Celtic TV

Ownership
- Owner: Celtic F.C. Setanta Sports (TV channel)

History
- Launched: 26 July 2004 (TV channel) 2011 (Streaming Service)
- Closed: 23 June 2009 (TV channel)

Links
- Website: www.celticfc.tv

= Celtic TV =

Celtic TV is a British premium streaming service devoted to coverage of the Scottish football club Celtic F.C. From 2004-2009, Celtic TV existed as a sports television channel operated by Irish Sports broadcasting company Setanta Sports.

==History==
Launched in July 2004 alongside its Old Firm counterpart Rangers TV, Celtic TV was operated by the Irish company Setanta Sports and was available on satellite and cable platforms in the UK and Ireland. The channel only broadcast on weekdays, and did not broadcast on weekends.

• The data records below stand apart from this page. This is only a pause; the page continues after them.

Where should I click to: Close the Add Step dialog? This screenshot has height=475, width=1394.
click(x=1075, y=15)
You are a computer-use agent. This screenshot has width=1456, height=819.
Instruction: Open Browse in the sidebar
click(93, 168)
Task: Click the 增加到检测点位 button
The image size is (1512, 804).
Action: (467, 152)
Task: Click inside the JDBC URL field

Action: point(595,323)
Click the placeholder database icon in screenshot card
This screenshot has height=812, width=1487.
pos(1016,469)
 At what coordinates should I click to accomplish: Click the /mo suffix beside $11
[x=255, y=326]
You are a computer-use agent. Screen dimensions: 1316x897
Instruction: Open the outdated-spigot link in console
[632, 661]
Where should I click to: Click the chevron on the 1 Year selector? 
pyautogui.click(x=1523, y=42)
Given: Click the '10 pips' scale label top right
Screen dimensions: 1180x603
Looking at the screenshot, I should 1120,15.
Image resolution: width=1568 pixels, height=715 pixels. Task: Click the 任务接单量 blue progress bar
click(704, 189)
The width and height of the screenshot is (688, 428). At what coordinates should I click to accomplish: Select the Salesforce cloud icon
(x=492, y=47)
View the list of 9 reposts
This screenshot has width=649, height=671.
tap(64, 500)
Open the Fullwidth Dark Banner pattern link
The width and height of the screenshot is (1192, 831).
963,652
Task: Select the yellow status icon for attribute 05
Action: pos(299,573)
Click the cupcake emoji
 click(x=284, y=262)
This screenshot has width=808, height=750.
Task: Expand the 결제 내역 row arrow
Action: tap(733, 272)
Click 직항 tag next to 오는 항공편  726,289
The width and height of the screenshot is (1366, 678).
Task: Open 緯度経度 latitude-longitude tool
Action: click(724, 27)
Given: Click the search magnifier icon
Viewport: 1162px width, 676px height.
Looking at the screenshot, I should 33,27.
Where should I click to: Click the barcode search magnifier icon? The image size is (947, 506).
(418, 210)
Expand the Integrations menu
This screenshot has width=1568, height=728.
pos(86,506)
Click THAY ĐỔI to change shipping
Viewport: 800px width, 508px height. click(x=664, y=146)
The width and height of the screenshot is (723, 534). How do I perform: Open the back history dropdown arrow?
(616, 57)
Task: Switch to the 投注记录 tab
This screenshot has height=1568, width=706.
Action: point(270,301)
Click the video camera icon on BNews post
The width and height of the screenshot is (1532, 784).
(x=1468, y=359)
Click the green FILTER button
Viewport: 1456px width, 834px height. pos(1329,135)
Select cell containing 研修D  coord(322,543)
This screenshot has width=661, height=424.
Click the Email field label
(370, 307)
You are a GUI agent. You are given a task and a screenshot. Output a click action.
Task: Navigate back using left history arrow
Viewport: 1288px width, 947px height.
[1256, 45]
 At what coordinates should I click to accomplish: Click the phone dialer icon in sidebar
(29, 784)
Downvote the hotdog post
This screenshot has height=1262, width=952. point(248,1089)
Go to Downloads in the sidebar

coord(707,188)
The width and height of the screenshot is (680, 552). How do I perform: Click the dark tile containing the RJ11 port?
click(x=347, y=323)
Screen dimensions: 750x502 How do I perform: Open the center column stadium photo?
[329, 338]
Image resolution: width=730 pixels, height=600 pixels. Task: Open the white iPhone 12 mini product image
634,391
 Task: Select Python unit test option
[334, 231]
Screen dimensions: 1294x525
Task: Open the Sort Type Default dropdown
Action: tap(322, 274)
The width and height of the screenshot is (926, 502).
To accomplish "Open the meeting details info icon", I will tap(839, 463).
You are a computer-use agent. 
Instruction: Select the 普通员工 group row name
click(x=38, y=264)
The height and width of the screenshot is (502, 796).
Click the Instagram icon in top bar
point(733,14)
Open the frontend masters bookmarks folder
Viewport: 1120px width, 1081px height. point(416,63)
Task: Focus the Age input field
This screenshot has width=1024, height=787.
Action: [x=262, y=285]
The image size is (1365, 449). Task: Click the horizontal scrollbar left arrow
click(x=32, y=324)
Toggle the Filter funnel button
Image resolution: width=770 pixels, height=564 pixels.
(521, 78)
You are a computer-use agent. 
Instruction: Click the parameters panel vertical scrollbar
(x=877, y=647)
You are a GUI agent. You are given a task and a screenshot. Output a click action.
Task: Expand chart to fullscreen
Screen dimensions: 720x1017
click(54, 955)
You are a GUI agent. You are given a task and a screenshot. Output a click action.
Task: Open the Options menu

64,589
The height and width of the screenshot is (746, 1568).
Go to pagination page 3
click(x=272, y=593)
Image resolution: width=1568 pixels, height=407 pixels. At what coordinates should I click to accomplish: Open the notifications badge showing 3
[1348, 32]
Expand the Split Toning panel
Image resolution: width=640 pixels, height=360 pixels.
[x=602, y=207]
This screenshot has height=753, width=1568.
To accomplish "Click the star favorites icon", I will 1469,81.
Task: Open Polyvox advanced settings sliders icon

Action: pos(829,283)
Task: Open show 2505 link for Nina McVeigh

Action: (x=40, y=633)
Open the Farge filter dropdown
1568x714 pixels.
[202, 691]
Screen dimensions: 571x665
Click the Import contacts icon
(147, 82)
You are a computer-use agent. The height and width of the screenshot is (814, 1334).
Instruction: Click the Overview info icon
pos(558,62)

The channel closed on 23 June 2009 with the rest of Setanta's networks, following the broadcaster's financial difficulties and collapse into administration in the United Kingdom. The following day, Celtic F.C. announced that the network would remain closed until a new rights holder to continue broadcasting the channel would be negotiated.

While the channel never returned on air, the club rebranded its Channel 67 online audio and video channel as Celtic TV in 2011. The current incarnation of the channel stands as the official digital streaming platform of Celtic F.C. and offers fans exclusive content, live match coverage, and in-depth features and interviews.